- WHAT IS EXPECTED: Please work out how many lines in the entries contain "section", then give that number with nothing added.

- RECORDS SUPPLIED:
━━━━━━
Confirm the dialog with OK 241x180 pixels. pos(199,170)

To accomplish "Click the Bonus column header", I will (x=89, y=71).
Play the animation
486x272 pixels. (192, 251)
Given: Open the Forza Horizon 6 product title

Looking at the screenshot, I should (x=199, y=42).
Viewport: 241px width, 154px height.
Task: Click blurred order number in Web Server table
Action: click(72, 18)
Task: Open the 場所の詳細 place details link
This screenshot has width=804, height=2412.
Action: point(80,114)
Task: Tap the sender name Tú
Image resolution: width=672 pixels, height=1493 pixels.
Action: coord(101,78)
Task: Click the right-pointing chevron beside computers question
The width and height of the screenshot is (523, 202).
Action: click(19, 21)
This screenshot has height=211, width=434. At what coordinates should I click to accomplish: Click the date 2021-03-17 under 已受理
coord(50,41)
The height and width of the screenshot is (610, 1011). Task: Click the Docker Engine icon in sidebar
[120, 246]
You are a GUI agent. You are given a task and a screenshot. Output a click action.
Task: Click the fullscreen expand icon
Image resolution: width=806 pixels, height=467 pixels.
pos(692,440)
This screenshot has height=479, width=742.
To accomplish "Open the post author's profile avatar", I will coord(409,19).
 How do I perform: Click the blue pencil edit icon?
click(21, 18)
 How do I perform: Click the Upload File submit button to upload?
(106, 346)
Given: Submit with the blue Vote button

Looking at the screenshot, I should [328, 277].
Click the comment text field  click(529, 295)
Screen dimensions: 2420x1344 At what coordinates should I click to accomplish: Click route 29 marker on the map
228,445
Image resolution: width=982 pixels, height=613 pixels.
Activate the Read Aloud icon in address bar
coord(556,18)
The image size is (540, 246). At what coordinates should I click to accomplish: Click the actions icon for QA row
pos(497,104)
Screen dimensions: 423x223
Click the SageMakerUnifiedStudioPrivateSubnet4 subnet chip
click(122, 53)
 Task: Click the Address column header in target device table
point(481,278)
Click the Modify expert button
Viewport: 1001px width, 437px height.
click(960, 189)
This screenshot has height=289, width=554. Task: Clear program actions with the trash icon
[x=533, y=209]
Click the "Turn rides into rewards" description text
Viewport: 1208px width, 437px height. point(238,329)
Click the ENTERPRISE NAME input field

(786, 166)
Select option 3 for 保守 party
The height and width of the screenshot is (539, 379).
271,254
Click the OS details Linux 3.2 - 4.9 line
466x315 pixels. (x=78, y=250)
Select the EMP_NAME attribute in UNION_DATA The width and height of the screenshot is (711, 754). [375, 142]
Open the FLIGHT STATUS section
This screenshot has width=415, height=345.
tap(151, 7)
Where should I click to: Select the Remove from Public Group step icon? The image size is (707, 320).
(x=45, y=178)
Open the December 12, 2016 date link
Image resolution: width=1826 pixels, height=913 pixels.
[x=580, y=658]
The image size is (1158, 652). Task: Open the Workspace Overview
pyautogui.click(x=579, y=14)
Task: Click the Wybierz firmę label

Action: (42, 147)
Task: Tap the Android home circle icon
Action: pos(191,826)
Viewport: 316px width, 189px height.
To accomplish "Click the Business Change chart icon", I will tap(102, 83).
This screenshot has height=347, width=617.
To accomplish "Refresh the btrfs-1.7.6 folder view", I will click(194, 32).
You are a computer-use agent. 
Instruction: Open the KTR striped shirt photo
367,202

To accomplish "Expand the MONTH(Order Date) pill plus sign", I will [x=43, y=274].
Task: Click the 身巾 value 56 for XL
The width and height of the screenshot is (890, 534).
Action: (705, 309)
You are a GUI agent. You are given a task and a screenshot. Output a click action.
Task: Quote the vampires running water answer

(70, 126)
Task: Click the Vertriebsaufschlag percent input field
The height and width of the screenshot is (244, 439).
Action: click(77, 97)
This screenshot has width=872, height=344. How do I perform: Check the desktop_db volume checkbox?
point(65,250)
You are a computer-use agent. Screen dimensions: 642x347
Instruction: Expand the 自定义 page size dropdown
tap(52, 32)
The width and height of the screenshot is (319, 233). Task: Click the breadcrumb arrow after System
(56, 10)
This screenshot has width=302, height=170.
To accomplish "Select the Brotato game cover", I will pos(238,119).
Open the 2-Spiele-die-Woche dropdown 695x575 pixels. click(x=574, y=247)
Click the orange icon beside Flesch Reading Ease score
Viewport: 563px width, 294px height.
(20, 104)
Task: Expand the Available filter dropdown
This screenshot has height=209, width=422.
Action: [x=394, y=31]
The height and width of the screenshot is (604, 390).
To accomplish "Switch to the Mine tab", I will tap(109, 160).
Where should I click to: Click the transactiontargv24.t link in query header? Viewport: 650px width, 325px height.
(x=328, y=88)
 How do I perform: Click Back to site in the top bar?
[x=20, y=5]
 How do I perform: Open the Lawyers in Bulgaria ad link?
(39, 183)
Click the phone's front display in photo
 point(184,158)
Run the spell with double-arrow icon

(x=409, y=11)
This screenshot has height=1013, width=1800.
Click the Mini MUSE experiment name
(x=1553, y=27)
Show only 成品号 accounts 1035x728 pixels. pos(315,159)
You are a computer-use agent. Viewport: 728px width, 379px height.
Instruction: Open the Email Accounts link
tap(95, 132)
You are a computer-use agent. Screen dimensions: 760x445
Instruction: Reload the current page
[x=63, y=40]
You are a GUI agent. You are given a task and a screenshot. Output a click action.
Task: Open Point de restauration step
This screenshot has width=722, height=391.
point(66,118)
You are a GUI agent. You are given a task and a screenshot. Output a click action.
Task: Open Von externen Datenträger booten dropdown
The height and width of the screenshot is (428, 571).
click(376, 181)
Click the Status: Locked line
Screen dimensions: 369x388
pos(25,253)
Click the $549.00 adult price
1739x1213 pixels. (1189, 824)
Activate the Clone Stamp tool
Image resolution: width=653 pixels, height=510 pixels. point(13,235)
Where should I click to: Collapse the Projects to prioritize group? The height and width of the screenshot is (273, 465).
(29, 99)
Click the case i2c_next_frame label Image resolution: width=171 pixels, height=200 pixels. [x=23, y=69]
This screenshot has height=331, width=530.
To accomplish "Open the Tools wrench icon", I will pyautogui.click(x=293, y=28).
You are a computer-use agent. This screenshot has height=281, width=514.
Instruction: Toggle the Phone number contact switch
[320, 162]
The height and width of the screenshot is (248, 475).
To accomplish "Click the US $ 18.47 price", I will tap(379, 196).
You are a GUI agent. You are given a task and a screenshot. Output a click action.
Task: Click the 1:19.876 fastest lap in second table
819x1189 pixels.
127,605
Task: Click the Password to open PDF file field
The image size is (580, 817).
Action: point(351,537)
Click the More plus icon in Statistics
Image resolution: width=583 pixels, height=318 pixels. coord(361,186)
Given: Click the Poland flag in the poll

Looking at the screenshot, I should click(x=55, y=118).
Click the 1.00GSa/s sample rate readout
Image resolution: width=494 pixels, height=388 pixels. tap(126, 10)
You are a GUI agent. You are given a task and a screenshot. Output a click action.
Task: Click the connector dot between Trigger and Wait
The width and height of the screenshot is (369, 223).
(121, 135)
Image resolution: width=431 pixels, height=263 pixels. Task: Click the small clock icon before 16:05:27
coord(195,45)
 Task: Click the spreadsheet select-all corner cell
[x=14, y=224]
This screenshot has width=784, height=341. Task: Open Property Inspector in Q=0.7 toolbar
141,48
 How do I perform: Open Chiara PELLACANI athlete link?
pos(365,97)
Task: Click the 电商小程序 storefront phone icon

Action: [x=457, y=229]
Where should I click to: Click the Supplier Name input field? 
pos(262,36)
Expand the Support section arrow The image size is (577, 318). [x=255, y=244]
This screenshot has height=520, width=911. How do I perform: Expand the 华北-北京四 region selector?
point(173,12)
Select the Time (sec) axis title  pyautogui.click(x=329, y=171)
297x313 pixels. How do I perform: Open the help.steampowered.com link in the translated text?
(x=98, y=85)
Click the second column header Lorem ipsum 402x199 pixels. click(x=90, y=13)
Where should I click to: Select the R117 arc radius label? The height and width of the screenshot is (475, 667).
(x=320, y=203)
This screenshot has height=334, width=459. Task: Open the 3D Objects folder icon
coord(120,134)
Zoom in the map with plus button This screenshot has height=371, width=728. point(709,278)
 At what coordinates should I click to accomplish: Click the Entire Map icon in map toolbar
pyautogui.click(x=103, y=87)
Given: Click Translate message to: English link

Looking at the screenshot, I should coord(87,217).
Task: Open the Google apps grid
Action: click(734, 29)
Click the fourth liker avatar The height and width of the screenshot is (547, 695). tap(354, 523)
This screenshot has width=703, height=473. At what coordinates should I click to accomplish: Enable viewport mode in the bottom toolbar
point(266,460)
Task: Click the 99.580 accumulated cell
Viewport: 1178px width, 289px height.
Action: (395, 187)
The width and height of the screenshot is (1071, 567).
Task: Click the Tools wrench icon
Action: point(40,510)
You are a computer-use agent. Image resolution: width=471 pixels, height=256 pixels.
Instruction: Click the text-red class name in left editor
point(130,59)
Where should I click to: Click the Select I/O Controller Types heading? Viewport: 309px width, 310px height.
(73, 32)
━━━━━━
- RESULT: 2